### Exercise objective
Once you find the line with "Given: Open the DateTimePicker component page" in the data that follows, repeat it and every line after it exactly, through the line with "Select the greyed step 2 circle".
**********
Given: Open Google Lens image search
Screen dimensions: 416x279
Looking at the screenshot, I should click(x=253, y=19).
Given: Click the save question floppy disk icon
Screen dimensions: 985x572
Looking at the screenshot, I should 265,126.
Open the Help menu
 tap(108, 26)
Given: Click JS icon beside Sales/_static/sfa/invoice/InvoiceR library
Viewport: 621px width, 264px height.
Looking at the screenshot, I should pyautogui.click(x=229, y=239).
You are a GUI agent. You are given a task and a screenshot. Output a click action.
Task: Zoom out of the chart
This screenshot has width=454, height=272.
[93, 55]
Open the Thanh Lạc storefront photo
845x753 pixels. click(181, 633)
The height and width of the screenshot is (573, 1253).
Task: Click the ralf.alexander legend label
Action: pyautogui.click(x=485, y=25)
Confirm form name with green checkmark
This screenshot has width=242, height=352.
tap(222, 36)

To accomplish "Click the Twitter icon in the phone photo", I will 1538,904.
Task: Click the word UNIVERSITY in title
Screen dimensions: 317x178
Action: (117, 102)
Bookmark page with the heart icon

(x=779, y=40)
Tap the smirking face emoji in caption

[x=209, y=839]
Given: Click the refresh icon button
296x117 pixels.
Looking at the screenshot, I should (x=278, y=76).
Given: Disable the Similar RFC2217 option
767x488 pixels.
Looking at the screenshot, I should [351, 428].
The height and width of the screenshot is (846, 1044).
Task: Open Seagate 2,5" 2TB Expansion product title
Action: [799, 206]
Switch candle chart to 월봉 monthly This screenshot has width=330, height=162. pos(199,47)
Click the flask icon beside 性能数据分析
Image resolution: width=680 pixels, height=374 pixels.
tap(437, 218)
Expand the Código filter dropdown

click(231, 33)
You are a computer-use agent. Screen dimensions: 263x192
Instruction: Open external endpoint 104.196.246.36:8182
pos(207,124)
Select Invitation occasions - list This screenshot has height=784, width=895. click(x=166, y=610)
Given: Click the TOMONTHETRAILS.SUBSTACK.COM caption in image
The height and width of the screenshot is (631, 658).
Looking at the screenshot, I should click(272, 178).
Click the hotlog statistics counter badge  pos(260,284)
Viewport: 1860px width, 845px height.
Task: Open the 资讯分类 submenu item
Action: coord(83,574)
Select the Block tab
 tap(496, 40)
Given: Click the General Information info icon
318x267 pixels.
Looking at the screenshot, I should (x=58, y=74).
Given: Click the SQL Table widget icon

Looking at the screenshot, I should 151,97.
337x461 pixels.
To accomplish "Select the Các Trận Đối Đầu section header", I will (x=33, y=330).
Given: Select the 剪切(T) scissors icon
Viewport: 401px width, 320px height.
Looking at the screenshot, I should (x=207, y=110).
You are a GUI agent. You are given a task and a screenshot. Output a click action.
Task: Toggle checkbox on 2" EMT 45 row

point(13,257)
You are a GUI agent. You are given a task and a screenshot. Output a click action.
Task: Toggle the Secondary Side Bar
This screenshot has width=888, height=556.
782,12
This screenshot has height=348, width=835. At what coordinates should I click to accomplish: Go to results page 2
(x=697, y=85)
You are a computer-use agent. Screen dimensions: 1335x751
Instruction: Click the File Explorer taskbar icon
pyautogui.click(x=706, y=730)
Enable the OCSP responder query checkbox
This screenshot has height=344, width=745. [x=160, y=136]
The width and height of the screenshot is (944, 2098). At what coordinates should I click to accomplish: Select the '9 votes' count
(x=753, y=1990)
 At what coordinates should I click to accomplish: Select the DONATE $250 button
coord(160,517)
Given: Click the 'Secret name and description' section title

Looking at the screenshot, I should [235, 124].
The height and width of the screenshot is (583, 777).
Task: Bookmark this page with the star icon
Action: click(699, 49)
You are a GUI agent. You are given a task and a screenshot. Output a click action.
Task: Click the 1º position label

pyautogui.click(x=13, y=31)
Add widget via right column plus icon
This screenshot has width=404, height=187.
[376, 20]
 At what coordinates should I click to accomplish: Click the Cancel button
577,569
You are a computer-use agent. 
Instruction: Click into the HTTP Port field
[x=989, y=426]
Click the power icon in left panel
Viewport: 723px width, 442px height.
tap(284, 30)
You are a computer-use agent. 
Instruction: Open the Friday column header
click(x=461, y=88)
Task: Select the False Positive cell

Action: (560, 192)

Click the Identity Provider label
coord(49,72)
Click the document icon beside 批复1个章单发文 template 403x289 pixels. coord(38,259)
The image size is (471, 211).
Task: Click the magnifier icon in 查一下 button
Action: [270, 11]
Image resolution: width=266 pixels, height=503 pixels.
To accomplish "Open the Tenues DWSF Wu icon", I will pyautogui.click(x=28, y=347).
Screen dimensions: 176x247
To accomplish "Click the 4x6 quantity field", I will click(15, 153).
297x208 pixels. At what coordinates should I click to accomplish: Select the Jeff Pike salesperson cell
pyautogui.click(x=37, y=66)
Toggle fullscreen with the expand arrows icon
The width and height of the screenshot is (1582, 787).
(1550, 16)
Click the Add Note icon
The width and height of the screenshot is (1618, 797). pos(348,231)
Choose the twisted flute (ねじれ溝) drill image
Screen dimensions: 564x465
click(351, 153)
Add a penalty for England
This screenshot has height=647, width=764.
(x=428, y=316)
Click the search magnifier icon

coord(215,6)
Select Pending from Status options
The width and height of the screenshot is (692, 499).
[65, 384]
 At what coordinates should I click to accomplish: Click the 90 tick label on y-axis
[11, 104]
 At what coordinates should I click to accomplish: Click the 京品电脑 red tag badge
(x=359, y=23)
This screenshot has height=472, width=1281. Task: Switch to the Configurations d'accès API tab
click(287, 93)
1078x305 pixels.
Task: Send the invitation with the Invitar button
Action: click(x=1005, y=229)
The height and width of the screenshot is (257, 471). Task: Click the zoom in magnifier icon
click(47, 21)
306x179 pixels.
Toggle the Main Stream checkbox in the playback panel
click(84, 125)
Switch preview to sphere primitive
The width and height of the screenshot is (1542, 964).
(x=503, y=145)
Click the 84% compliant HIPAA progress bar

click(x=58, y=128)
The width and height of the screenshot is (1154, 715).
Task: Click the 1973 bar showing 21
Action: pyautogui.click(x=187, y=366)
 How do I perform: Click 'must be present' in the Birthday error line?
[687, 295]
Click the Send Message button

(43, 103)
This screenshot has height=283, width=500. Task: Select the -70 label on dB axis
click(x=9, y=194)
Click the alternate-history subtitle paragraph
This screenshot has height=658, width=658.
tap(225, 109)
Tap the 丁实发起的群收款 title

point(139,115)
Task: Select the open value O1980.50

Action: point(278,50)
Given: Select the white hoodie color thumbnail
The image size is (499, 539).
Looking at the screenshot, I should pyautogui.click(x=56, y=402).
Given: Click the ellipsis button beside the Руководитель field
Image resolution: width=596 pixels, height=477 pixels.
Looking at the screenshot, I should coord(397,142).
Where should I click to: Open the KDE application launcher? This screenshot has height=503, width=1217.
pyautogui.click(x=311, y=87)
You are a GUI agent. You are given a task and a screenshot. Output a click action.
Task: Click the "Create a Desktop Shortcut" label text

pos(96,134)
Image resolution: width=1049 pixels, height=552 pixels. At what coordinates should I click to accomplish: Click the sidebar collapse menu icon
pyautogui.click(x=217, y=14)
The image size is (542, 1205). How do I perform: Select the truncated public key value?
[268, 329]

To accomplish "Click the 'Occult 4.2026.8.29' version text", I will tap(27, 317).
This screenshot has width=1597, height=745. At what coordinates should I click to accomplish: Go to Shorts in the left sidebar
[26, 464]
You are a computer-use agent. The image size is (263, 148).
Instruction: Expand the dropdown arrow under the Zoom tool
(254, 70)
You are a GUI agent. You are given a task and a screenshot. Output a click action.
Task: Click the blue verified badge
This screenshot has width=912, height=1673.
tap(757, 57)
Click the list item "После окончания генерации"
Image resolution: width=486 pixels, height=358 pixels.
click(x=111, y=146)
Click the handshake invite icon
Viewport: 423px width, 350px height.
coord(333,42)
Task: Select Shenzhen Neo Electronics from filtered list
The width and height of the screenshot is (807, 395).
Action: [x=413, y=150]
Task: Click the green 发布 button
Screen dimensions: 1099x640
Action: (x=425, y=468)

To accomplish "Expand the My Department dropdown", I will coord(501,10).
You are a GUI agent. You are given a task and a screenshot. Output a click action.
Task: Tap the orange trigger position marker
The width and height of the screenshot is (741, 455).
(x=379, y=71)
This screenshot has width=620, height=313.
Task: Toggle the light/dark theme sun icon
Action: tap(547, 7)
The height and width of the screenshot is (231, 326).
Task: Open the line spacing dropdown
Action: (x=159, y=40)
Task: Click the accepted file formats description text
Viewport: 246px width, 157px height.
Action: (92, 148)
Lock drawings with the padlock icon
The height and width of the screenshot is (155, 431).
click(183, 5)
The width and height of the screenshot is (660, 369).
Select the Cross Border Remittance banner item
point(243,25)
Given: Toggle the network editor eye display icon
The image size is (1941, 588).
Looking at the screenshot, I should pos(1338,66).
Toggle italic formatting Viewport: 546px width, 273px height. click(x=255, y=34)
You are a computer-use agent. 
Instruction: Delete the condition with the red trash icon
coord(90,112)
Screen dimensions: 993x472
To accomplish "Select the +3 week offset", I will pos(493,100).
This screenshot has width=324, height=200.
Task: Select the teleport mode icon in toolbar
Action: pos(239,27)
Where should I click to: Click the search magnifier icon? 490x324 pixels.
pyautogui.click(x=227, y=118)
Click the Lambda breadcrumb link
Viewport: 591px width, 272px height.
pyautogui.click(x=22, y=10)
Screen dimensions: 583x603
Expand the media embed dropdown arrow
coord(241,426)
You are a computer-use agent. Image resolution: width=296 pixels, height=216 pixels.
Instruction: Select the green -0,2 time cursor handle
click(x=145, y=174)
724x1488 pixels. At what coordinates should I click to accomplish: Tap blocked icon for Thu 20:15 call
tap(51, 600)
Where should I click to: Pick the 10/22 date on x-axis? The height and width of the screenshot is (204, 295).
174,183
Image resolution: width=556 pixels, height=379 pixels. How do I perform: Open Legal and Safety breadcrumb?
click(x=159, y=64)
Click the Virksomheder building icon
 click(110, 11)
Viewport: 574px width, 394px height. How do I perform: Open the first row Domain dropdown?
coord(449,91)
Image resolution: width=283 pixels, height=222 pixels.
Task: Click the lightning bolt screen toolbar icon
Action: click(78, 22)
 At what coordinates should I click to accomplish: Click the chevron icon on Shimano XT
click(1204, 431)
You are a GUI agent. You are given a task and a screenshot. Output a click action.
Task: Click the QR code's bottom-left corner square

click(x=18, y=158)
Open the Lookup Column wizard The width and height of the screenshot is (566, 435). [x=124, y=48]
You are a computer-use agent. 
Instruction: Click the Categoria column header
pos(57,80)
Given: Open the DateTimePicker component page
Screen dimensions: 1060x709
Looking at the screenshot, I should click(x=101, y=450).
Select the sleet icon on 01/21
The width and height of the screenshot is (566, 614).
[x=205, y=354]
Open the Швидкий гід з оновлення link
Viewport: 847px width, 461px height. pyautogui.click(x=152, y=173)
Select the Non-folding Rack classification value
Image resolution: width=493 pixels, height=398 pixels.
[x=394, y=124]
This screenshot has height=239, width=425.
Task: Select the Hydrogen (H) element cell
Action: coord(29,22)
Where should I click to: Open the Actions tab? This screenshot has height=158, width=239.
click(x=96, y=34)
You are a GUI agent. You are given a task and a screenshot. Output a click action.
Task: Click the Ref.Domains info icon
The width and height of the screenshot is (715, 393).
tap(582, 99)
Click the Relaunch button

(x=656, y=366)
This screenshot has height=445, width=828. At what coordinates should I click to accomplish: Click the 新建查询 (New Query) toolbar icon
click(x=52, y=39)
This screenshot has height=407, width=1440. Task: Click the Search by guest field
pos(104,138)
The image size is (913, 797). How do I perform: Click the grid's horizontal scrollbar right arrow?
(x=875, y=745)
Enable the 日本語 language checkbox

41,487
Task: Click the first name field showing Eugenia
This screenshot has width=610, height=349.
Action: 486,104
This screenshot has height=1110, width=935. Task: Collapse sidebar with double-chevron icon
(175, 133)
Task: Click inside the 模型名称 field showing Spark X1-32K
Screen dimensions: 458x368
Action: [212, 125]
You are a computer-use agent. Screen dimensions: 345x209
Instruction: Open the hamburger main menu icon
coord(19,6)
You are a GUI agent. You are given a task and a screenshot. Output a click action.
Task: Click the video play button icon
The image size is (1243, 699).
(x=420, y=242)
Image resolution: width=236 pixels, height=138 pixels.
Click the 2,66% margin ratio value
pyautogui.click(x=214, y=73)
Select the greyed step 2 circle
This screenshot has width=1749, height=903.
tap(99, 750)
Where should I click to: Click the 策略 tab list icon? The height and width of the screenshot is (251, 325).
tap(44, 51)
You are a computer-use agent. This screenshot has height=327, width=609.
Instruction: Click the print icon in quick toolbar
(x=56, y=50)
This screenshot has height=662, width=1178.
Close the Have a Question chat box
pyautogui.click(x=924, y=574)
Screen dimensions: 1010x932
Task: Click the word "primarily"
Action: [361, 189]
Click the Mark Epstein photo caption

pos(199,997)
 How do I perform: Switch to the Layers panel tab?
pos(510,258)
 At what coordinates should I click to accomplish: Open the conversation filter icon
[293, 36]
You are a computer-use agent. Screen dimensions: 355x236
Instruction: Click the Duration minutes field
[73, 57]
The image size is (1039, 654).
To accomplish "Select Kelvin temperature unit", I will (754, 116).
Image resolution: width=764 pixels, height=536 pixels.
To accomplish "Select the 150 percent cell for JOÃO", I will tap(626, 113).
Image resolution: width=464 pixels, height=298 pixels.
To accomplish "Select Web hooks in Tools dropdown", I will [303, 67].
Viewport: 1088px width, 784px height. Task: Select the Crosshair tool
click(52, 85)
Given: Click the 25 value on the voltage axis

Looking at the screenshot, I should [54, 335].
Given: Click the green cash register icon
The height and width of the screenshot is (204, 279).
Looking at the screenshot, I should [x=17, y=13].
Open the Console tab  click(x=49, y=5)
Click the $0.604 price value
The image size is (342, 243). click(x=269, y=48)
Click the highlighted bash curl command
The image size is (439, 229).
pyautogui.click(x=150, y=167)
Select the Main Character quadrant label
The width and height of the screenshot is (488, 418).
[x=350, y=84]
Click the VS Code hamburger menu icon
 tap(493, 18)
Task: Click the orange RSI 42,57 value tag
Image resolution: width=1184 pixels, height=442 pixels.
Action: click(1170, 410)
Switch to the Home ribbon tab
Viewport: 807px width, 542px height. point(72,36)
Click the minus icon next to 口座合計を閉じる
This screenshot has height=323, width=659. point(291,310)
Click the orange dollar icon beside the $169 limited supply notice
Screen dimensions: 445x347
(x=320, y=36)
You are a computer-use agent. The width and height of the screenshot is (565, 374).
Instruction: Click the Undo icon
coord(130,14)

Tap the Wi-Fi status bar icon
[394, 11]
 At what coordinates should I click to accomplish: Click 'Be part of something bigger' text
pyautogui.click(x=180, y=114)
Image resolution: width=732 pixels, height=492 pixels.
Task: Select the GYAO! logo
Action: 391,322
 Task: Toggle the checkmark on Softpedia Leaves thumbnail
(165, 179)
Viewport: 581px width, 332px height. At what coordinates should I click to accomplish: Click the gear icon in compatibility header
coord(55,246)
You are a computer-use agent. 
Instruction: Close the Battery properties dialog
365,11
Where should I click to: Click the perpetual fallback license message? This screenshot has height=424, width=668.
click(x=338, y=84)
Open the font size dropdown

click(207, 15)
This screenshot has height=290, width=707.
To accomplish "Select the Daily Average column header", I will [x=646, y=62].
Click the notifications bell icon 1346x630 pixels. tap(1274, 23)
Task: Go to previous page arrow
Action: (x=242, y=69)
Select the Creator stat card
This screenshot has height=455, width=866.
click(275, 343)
**********
### Solution for this exercise
Given: Open the DateTimePicker component page
Screen dimensions: 1060x709
Looking at the screenshot, I should click(x=101, y=450).
Select the sleet icon on 01/21
The width and height of the screenshot is (566, 614).
[x=205, y=354]
Open the Швидкий гід з оновлення link
Viewport: 847px width, 461px height. pyautogui.click(x=152, y=173)
Select the Non-folding Rack classification value
Image resolution: width=493 pixels, height=398 pixels.
[x=394, y=124]
This screenshot has height=239, width=425.
Task: Select the Hydrogen (H) element cell
Action: coord(29,22)
Where should I click to: Open the Actions tab? This screenshot has height=158, width=239.
click(x=96, y=34)
You are a GUI agent. You are given a task and a screenshot. Output a click action.
Task: Click the Ref.Domains info icon
The width and height of the screenshot is (715, 393).
tap(582, 99)
Click the Relaunch button

(x=656, y=366)
This screenshot has height=445, width=828. At what coordinates should I click to accomplish: Click the 新建查询 (New Query) toolbar icon
click(x=52, y=39)
This screenshot has height=407, width=1440. Task: Click the Search by guest field
pos(104,138)
The image size is (913, 797). How do I perform: Click the grid's horizontal scrollbar right arrow?
(x=875, y=745)
Enable the 日本語 language checkbox

41,487
Task: Click the first name field showing Eugenia
This screenshot has width=610, height=349.
Action: 486,104
This screenshot has height=1110, width=935. Task: Collapse sidebar with double-chevron icon
(175, 133)
Task: Click inside the 模型名称 field showing Spark X1-32K
Screen dimensions: 458x368
Action: [212, 125]
You are a computer-use agent. Screen dimensions: 345x209
Instruction: Open the hamburger main menu icon
coord(19,6)
You are a GUI agent. You are given a task and a screenshot. Output a click action.
Task: Click the video play button icon
The image size is (1243, 699).
(x=420, y=242)
Image resolution: width=236 pixels, height=138 pixels.
Click the 2,66% margin ratio value
pyautogui.click(x=214, y=73)
Select the greyed step 2 circle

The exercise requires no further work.